Since 1926, there have been 12 drops of 20 percent or more by the Standard & Poor's 500, a market average that's broader than the Dow and is more widely used by professional investors.

Most were clearly bear markets -- such as the 33 percent drop from September to November 1929 that included the Great Crash, and the gnawing 42.6 percent retrenchment from January 1973 to September 1974 that the more seasoned market pros still recall with a visible shudder.

But debate still rages today over whether the three-month, 29.5 percent drop from September to November 1987 -- which included the October 1987 stock market crash -- really qualifies.

After all, thanks to deft maneuvering by the Federal Reserve under Chairman Alan Greenspan, the crash didn't slow the economy, and the stock market executed a quick about-face, climbing more than 70 percent over the 30 months that followed.

Because the Dow's current slide began only in January, too little time has passed for it to be a true bear market, market analysts say.
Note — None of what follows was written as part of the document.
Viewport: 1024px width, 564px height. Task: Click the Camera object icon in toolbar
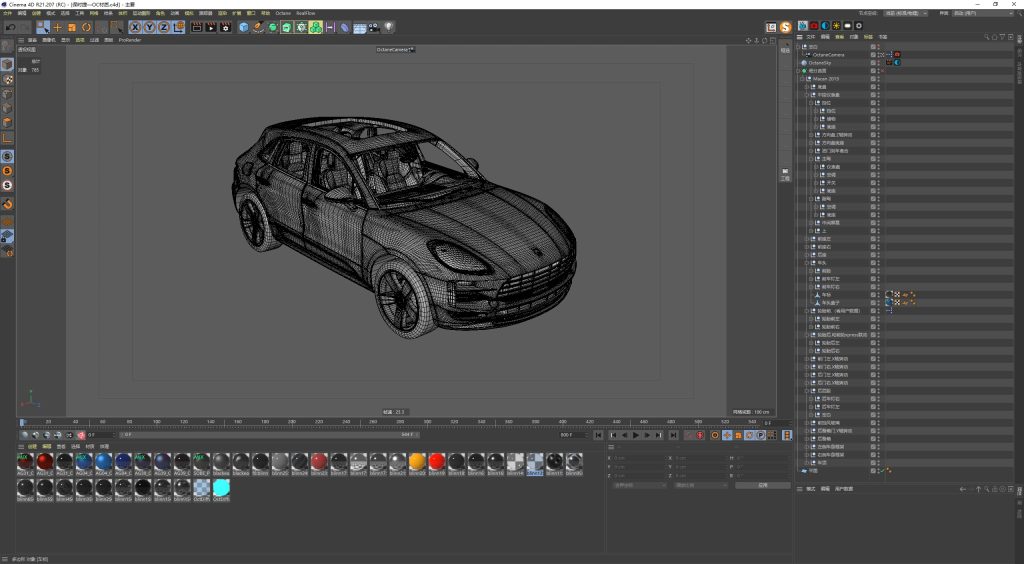(x=374, y=27)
Bear markets typically also have a psychological element that -- at least for a time -- destroys investors' faith in the reliability of stocks, said James Grant, editor of Grant's Interest Rate Observer, a newsletter that's both popular and notorious for its perennially bearish bent.
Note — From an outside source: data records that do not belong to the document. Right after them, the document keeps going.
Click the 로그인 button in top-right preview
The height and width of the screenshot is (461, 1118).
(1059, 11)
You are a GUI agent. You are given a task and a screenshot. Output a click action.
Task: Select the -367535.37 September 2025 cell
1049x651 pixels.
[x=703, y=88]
"Bear markets are noted for the complete loss of confidence in an asset class," Grant said. "People have not yet lost confidence in common equities, just in the paper companies or industrial concerns that are associated, as such, with the `old economy.' "

Reverberations in economy

In some cases, this fear is so deep-seated, and the economic damage so profound, that the bear market actually roils the economy, experts say.

Of the eight U.S. recessions since World War II, two have been preceded by bear-market declines of at least 20 percent, and three others were presaged by stock market corrections of at least 14 percent, according to two research bureaus, the National Bureau of Economic Research and Ibbotson Associates.

Even if investors haven't lost faith in blue-chip shares, they've clearly fled them for the high-technology stocks that make the Nasdaq their home.

Some experts worry, however, that continuing to pursue this course, investors aren't just inviting the bear over for dinner -- they're setting the table for him.